** INSTRUCTIONS TO FOLLOW **
Count how many of the lines below contain the string "height", and reply with the number alone.

** Collected data **
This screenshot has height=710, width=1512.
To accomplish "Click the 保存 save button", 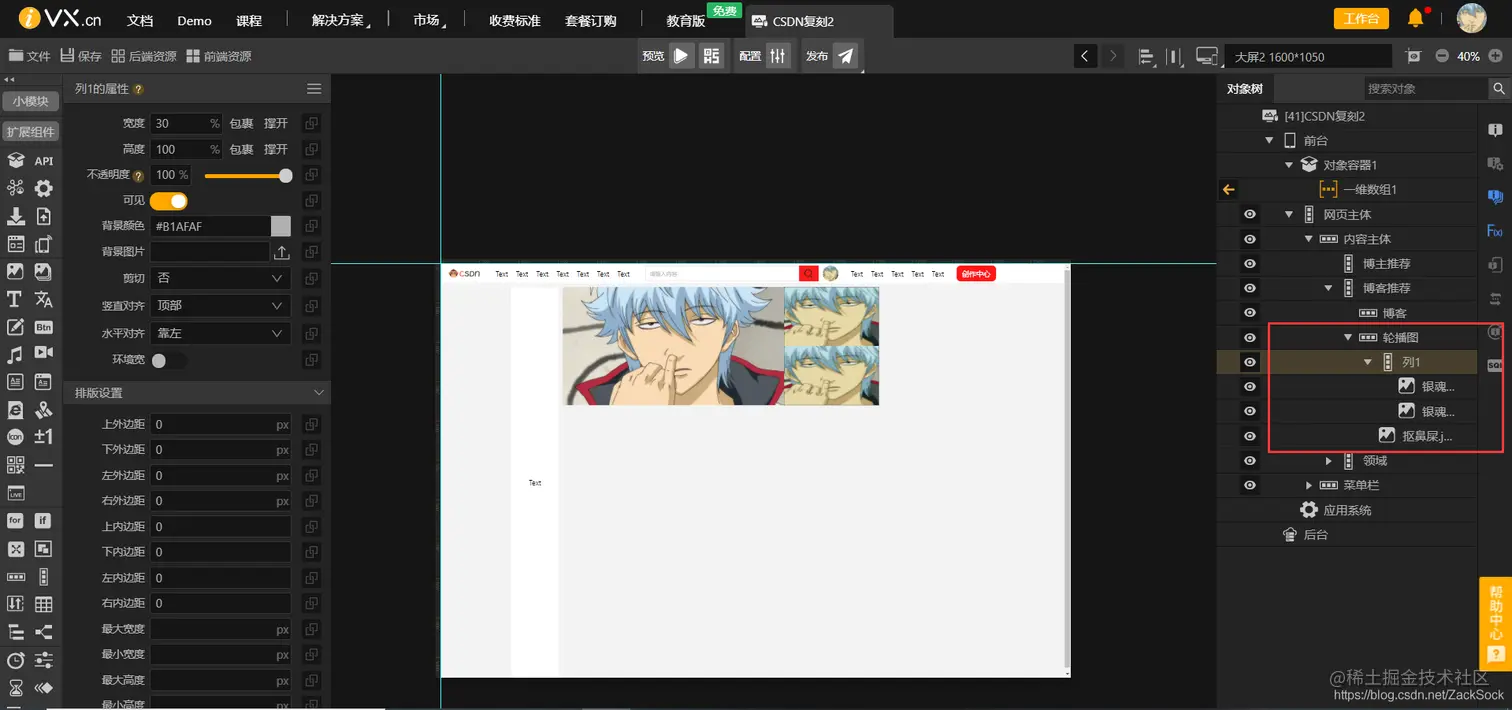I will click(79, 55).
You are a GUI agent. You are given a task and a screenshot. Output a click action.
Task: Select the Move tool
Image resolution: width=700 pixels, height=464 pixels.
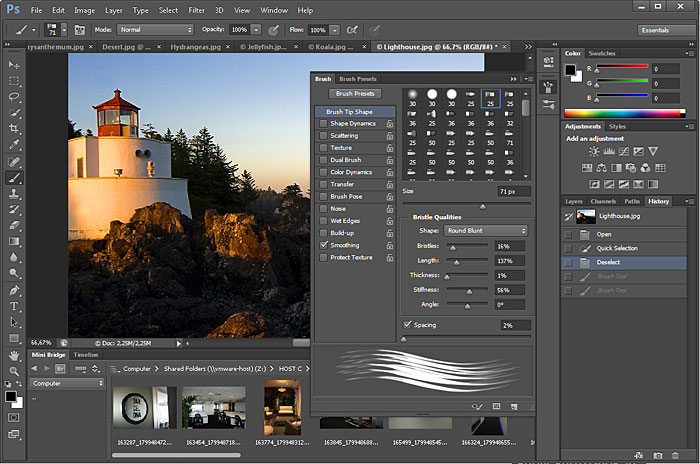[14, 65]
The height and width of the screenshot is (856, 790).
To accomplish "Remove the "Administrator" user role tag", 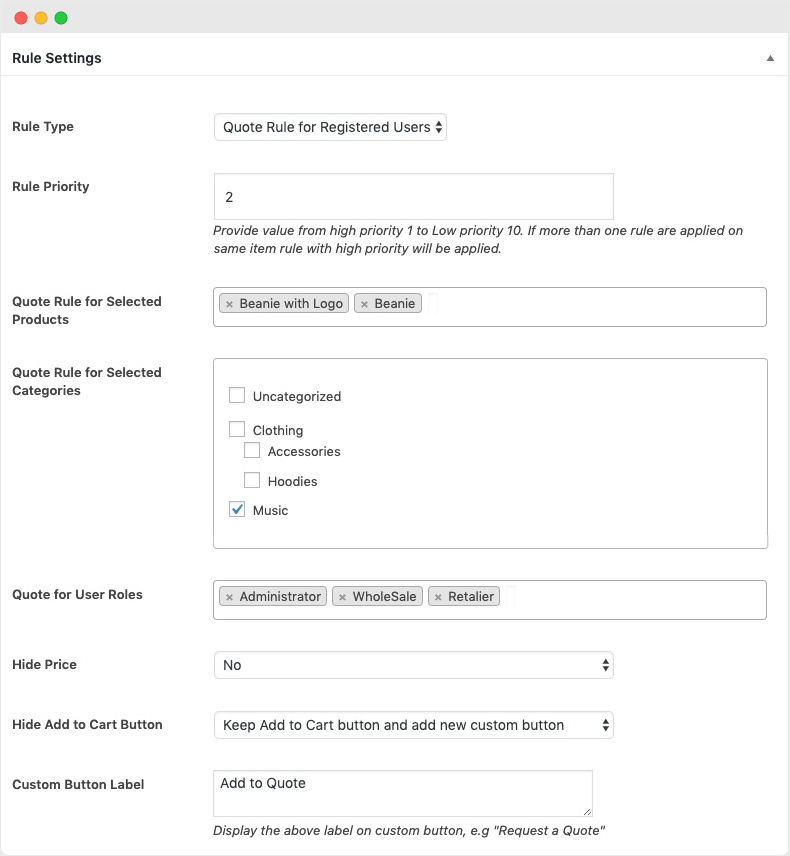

** EXERCISE SOLUTION **
3